Abstract
Substituted titanocenes like ansa-titanocenes, diarylmethyl-substituted and benzyl-substituted titanocenes, are known for their cytotoxic potential and they can be synthesised using 6-arylfulvenes. Nevertheless, in the case of using 6-(4-morpholin-4yl-phenyl) fulvene (5a) or 6-{[bis-(2-methoxyethyl)amino]phenyl} fulvene (5b) the synthetic possibilities seem to be limited, but the morpholino and the bis-(2-methoxyethyl)amino substituent are in terms of an improved water solubility and drug availability in the cell very interesting groups. The corresponding benzaldehydes, which are the starting material for the synthesis of these fulvenes, were not commercially available and therefore, a modified synthetic approach had to be introduced. Nevertheless, the reactivity of the obtained fulvenes was unexpected and only the ansa-titanocene bis-[{[bis-(2-methoxyethyl)amino]phenyl}cyclopentadienyl] titanium(IV) dichloride (6b) and the benzyl-substituted titanocene [1,2-di(cyclopentadienyl)-1,2-di(4-morpholin-4yl-phenyl)-ethanediyl] titanium dichloride (8a) could be obtained and characterised.
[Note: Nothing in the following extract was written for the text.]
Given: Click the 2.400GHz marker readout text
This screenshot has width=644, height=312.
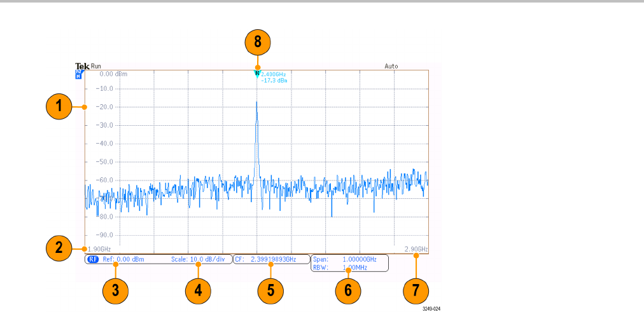Looking at the screenshot, I should pos(274,74).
When the benzyl-substituted titanocene (8a) was tested against pig kidney cells (LLC-PK) an anti-proliferative effect, resulting in an IC50 value of 25 µM, was observed. This IC50 value is in the lower range of the cytotoxicities evaluated for titanocenes up to now. The ansa-titanocene (6b) showed surprisingly, when tested on the same cell line, a proliferative effect.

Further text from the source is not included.